***** Texte fourni *****
Architecte formée à la céramique, Amandine Gachet traduit dans chacune de ses créations son goût particulier pour les lignes épurées et le minimalisme. C’est dans son atelier à Marseille, sa terre natale, qu’elle cultive et transmet sa passion de la terre et de la précision. Et bien qu’elle soit tentée par la froideur scandinave, le feu pour la céramique qui brûle en elle semble inextinguible.

Comment passe t-on d’architecte à céramiste ?

C’est un changement qui s’est fait sur le long terme. À la base, je suis architecte spécialisée en reconstruction parasismique et paracyclonique, ce qui m’a amenée à voyager pas mal à l’étranger. Je travaillais beaucoup en mission humanitaire sur de longs mois. Puis j’ai eu envie de me poser, de revenir à Marseille où je suis née. J’avais envie de voir plus loin et ne plus courir à droite et à gauche. J’ai commencé à travailler en agence d’architecture à Marseille, ce qui me stimulait un peu moins que mon passé où je bougeais beaucoup.
***** Données fournies *****
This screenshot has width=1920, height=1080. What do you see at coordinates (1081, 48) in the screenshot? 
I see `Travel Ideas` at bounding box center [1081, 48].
*****
• _Exercices proposés_
- 1) Relevez, s'il vous plaît, toutes les formes verbales conjuguées au passé composé dans le texte fourni.
- 2) Répondez brièvement à ces questions sur le texte fourni :
(a) Dans quelle ville Amandine Gachet a-t-elle son atelier ?
(b) Dans quel domaine est-elle spécialisée en tant qu'architecte ?
(c) Dans quel cadre travaillait-elle sur de longs mois ?
Les données proviennent d'une autre source que le texte fourni.

• _Corrigés par exercice_
- 1) s'est fait ; m'a amenée ; j'ai eu ; je suis née ; j'ai commencé

- 2)
(a) À Marseille.
(b) La reconstruction parasismique et paracyclonique.
(c) En mission humanitaire.